DOCUMENT

** START **

Now we’re a technology company here at my company so we don’t only geek out about the audio. We could point out how over compression in modern mixing is limiting the dynamic range of a song’s composition. If you don’t believe us, download a remastered version of Van Morrison’s ‘Sweet Thing.’ Notice how you hear every note, beginning to end, and you never touch the volume. It’s a great mix for the car or the kitchen. It rises above the background noise. But, humor us. Slide an Astral Weeks 33 out of the sleeve and spin it.
Turn it up.
Hear the moments when the rhythm guitar whispers. Notice the recording room echo when the vocals swell at the chorus, and then drop to a distant holler as he turns his head from the mic.
Modern remixes condense that. There’s not a note missed, but it’s hard not to feel like maybe we’re missing something else.
We deal with science everyday here. So we could tell you how digital copies of music are flawless. They last longer. It’s just ones and zeros; information that can’t be affected by wear and tear.
There’s no skips. No scratches. Nothing to remind us of the time we bumped the record player. There’s no jumps to startle us during that first kiss. No imperfections to remind us of that perfect moment.
So, yes, digital music is wonderful. It’s audio science at work. But records are something else.
Whatever they are, we know that perfecting audio reproduction to its cleanest, studio-quality state can’t mean removing its soul.
And vinyl has soul.
Or course, internet music stores serve us well. For convenience and selection, they’re certainly unrivaled. But we miss, just a little, the search. The time when music wasn’t just an acoustic experience. It was tactile. It was olfactory. There’s a delicacy trained to fingers that softly roll records from their cardboard slip. An intimacy in undressing. There’s a scent inside the plastic. It’s molded with more than just the dips and dots of the analog signal; It’s molded with the heartbeat of the rhythm.
The exploration of sound was immersive. When you walked into a record store you were met with rows, of boxes, of envelopes, of tracks. You unwrapped music. It was Christmas morning. It was the joy of discovery. Music was revelation.
Now we filter “similar artists.” We slide our cursor across a 30 second sound bite and make a snap decision on its value.
“Eh… I like my tempo more upbeat.”
But what about tempos we haven’t heard?
Let’s try and remember what it meant to let the sound surprise us. To the music lovers like us, we invite you to celebrate Record Store Day on April 21st. Slide your fingers through the files of bands you’ve never heard of. Walk to the player with a stack of mysteries and give them a listen. For more than 30 seconds. Hear how the phonograph sings.
No matter how old you are.
Here’s a story. It’s about child of the 1980’s. It was the era of tape decks and boomboxes. His first record player was built by Playskool and the only thing it knew was the dialogue from E.T. on 45. Until the boy, 5 or so, found his parents box of records. He pulled out a big one, black and green with purple writing.
And for the first time, he heard Van Morrison.

** END **

EXERCISE INSTRUCTIONS
1 - In the piece on vinyl records, on what date are readers invited to celebrate Record Store Day?
2 - Set down everything in the piece on vinyl records from "Now we’re a" down to "missing something else.", copied word for word.

Entries pointing to words and elements
** START **

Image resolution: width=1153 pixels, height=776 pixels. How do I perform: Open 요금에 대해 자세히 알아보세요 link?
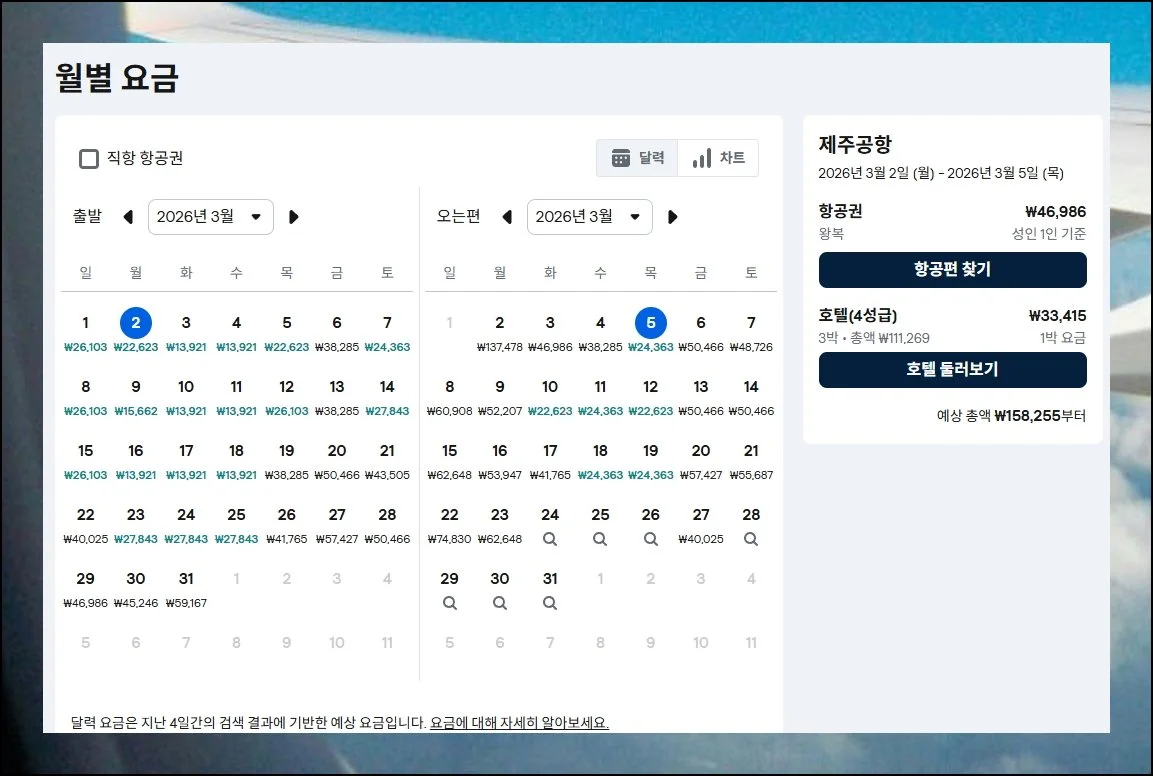tap(519, 722)
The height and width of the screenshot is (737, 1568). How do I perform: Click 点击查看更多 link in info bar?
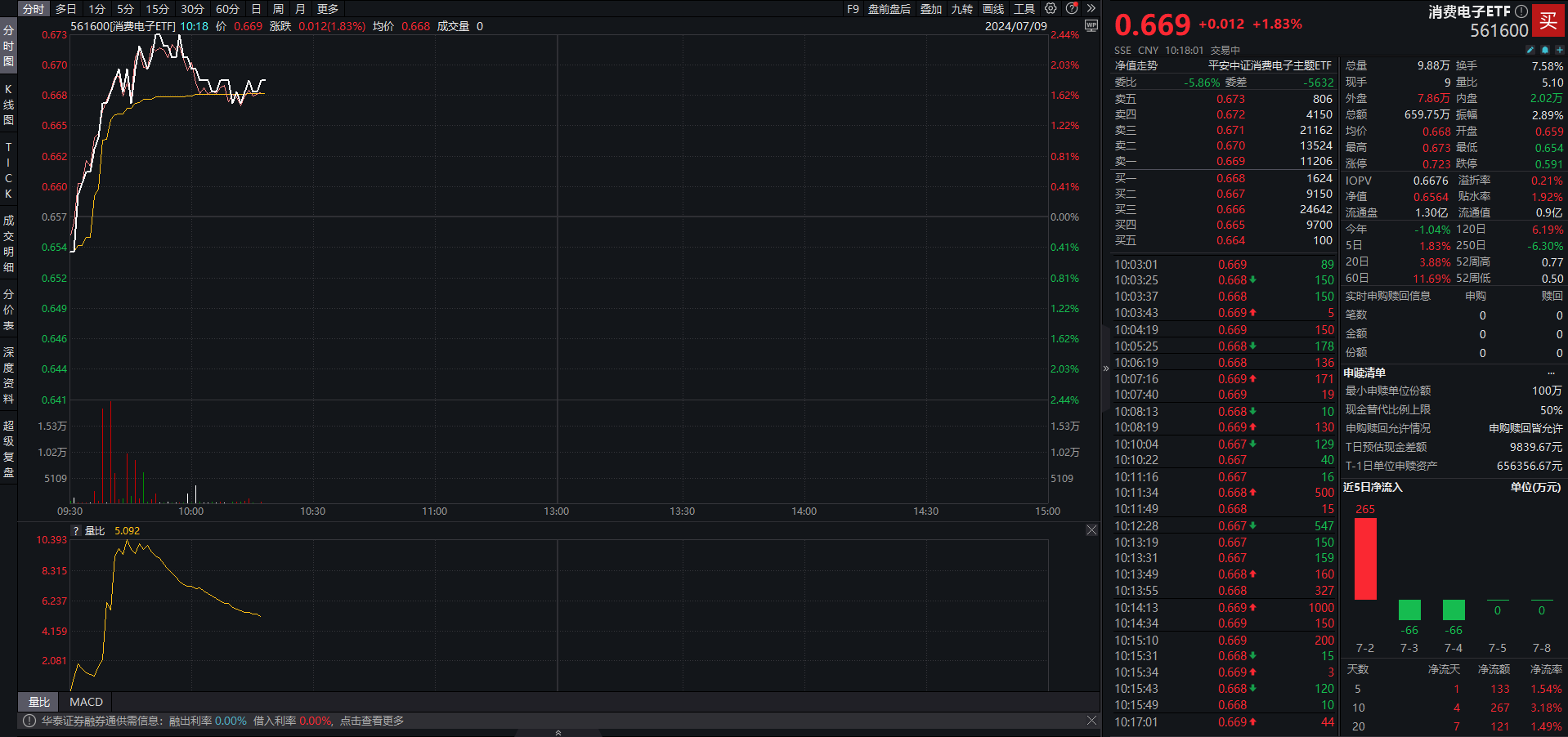click(372, 721)
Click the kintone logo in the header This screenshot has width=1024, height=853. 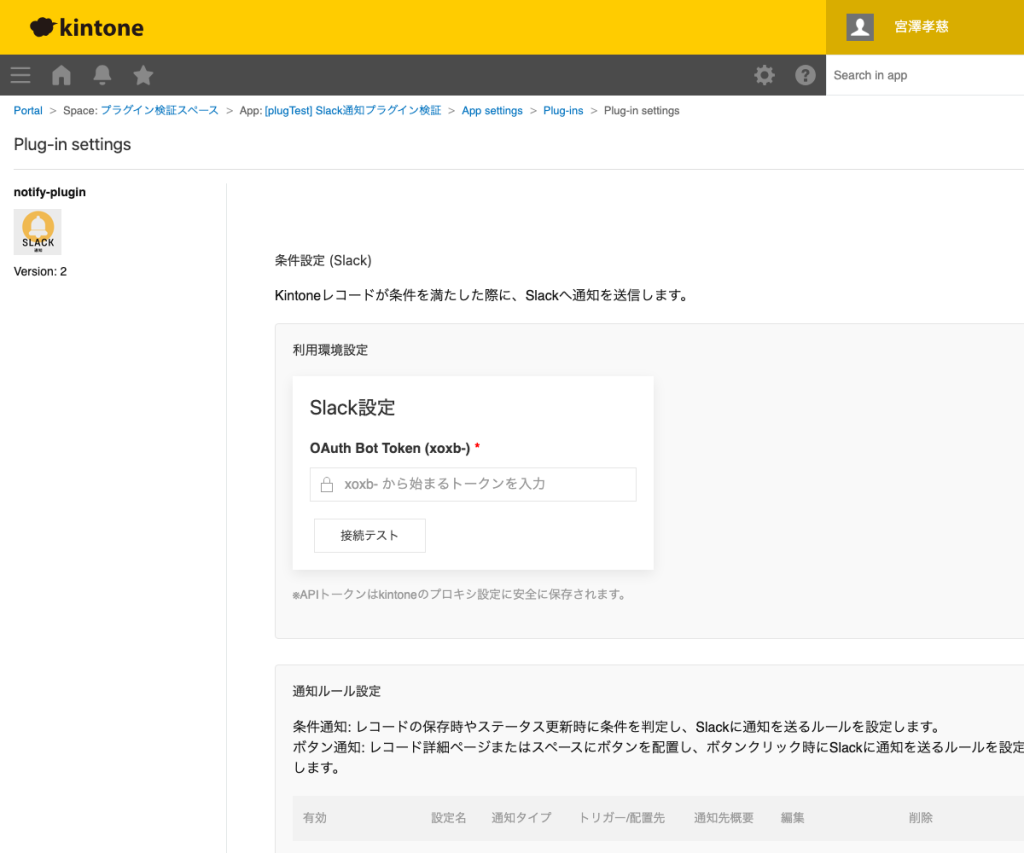tap(85, 27)
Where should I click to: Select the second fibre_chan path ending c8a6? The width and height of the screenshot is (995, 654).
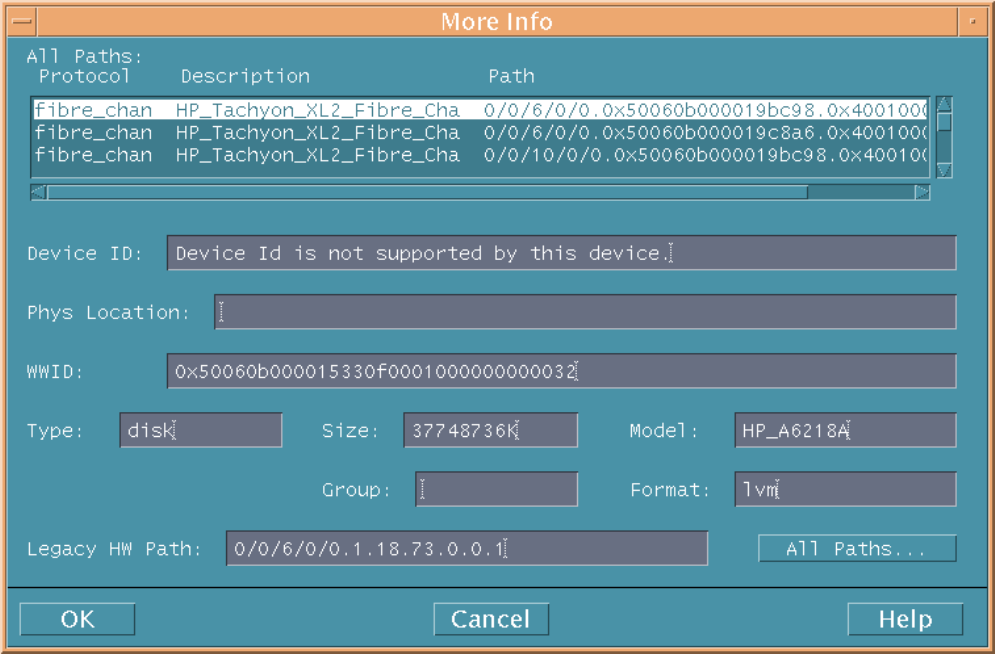click(x=480, y=132)
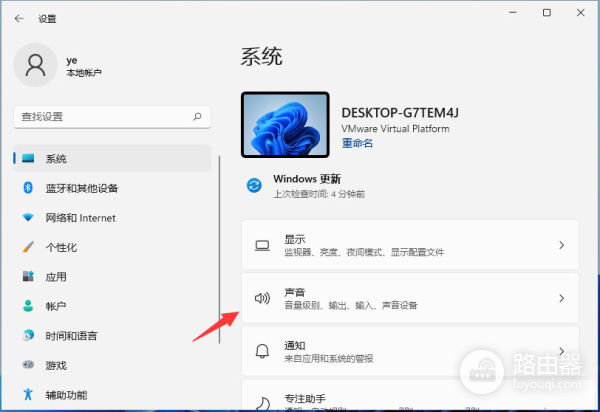Click the 应用 apps icon
Viewport: 600px width, 412px height.
coord(29,276)
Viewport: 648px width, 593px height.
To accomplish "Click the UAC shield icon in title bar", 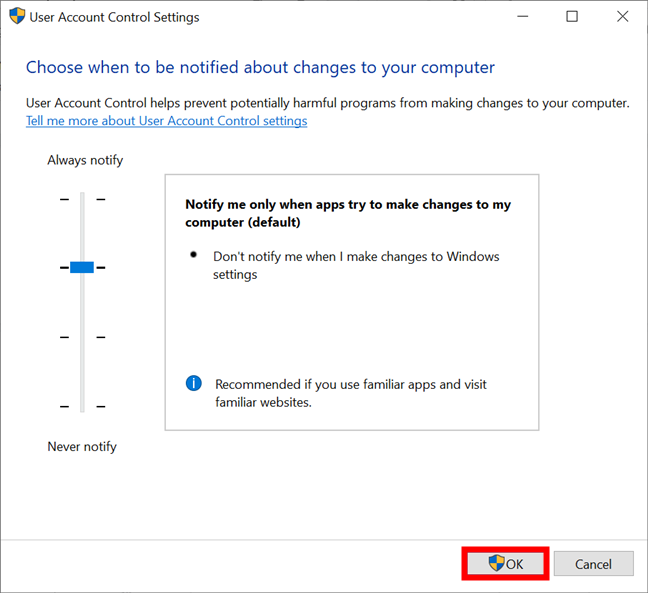I will click(17, 16).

** END **

ANSWER SET
1 - April 21st

2 -
Now we’re a technology company here at my company so we don’t only geek out about the audio. We could point out how over compression in modern mixing is limiting the dynamic range of a song’s composition. If you don’t believe us, download a remastered version of Van Morrison’s ‘Sweet Thing.’ Notice how you hear every note, beginning to end, and you never touch the volume. It’s a great mix for the car or the kitchen. It rises above the background noise. But, humor us. Slide an Astral Weeks 33 out of the sleeve and spin it.
Turn it up.
Hear the moments when the rhythm guitar whispers. Notice the recording room echo when the vocals swell at the chorus, and then drop to a distant holler as he turns his head from the mic.
Modern remixes condense that. There’s not a note missed, but it’s hard not to feel like maybe we’re missing something else.